Nie pij kawy zaraz po obudzeniu. Wypita o tej porze doda więcej energii i na dłużej
Poranek to dla wielu osób czas na kawę. Aromatyczna filiżanka "małej czarnej" ma nas pobudzić i dodać energii. Ale czy na pewno jest to najlepszy sposób na rozpoczęcie dnia? Okazuje się, że pora picia kawy ma duże znaczenie dla jej efektywności.
16.05.2024 | aktual.: 16.05.2024 15:57
Po przebudzeniu wielu z nas sięga od razu po filiżankę kawy, oczekując natychmiastowego zastrzyku energii. Jednak eksperci z dziedziny snu sugerują, że istnieje optymalna pora na spożycie tego aromatycznego napoju, która może wpłynąć na nasze samopoczucie i sen. Poznaj najlepszy czas na picie pierwszej kawy i dowiedz się, jak to wpływa na twój dzień.
Dalsza część artykułu pod materiałem wideo
Dlaczego warto poczekać z kawą?
Dr Lee wyjaśnia, że powodem, dla którego nie powinniśmy pić kawy od razu po wstaniu z łóżka, jest poziom kortyzolu w naszym organizmie. Kortyzol, nazywany hormonem stresu, "podąża za rytmem specyficznym dla własnego cyklu snu". Największe stężenie kortyzolu jest w naszym organizmie po przebudzeniu i zmienia się w ciągu dnia.

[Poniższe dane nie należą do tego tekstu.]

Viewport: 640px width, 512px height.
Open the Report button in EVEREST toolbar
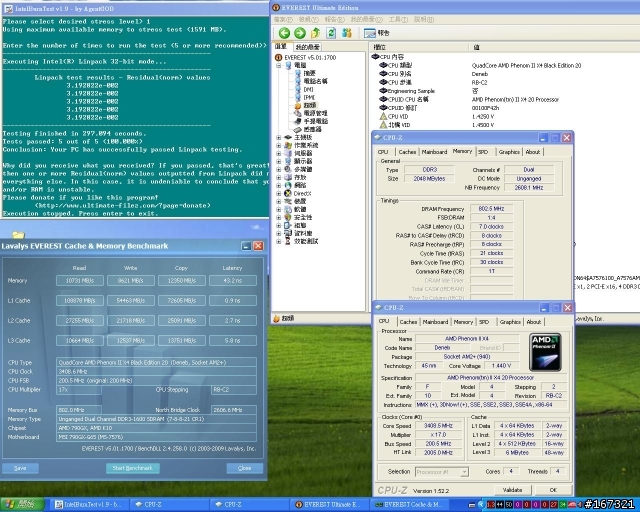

Jeśli wypijemy kawę, gdy poziom kortyzolu jest wysoki, kofeina może go jeszcze bardziej podnieść, co może prowadzić do nerwowości, rozdrażnienia i problemów z koncentracją. Z kolei wypicie kawy około 10 rano, gdy poziom kortyzolu zaczyna spadać, pozwala w pełni wykorzystać pobudzające działanie kofeiny.
O czym jeszcze pamiętać?
Oprócz odpowiedniej pory picia kawy, ważne jest również, aby ograniczyć jej spożycie w drugiej połowie dnia. Kofeina może utrudniać zasypianie, dlatego ostatnią kawę powinniśmy wypić co najmniej 6 godzin przed snem.
Jeśli nie wyobrażamy sobie poranka bez zastrzyku energii, możemy sięgnąć po naturalne napoje bezkofeinowe, takie jak herbatki ziołowe lub owocowe. Te napoje również mogą nas pobudzić, a przy tym nie będą mieć negatywnego wpływu na nasz sen.
Stosując te proste zasady, możemy w pełni wykorzystać pobudzające działanie kawy i cieszyć się energią przez cały dzień bez negatywnych skutków ubocznych.